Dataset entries
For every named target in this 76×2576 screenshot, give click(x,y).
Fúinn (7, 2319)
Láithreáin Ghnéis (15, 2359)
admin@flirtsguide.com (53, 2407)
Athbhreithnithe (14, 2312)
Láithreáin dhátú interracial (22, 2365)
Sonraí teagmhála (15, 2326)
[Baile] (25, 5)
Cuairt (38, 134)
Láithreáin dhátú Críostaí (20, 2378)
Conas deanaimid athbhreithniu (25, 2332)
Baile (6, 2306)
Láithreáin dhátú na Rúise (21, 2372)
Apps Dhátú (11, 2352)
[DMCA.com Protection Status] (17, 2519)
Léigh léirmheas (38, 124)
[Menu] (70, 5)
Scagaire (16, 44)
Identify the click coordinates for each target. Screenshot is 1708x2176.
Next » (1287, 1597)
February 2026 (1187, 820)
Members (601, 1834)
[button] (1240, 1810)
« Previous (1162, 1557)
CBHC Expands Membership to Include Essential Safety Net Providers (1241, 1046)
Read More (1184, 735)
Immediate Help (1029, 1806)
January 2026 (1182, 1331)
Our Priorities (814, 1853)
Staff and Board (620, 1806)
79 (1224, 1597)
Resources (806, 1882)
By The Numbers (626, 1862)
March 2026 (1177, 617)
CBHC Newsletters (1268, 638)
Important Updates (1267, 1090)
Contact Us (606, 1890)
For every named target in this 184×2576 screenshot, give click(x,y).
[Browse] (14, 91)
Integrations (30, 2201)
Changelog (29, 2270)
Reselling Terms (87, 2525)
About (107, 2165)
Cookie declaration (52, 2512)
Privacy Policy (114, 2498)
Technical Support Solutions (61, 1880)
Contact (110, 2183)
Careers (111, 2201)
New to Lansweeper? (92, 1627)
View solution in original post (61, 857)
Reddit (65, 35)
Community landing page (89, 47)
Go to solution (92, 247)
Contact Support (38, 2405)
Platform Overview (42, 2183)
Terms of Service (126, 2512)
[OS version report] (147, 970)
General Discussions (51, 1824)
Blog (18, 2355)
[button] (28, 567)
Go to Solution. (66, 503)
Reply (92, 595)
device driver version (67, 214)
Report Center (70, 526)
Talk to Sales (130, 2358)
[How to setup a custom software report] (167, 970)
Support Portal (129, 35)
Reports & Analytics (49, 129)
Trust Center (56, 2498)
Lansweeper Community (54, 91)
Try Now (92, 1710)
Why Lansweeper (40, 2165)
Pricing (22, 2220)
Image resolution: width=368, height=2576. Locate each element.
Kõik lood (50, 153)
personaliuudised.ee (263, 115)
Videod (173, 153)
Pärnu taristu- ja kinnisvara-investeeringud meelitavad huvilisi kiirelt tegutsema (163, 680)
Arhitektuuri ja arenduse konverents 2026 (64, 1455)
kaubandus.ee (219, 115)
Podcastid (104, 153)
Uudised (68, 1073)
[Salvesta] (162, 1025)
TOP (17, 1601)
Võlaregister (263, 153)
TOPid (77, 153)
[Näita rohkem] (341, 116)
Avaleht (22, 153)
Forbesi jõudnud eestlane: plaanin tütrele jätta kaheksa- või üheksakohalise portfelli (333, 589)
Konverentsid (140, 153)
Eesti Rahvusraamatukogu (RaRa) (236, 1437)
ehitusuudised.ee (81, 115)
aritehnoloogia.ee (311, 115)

Task brief >> Starting at the line that has "Reddit (65, 35)" in the records above, restate word for word every line until the one that has "Trust Center (56, 2498)", and include that one as well.

Reply to the exercise >>
Reddit (65, 35)
Community landing page (89, 47)
Go to solution (92, 247)
Contact Support (38, 2405)
Platform Overview (42, 2183)
Terms of Service (126, 2512)
[OS version report] (147, 970)
General Discussions (51, 1824)
Blog (18, 2355)
[button] (28, 567)
Go to Solution. (66, 503)
Reply (92, 595)
device driver version (67, 214)
Report Center (70, 526)
Talk to Sales (130, 2358)
[How to setup a custom software report] (167, 970)
Support Portal (129, 35)
Reports & Analytics (49, 129)
Trust Center (56, 2498)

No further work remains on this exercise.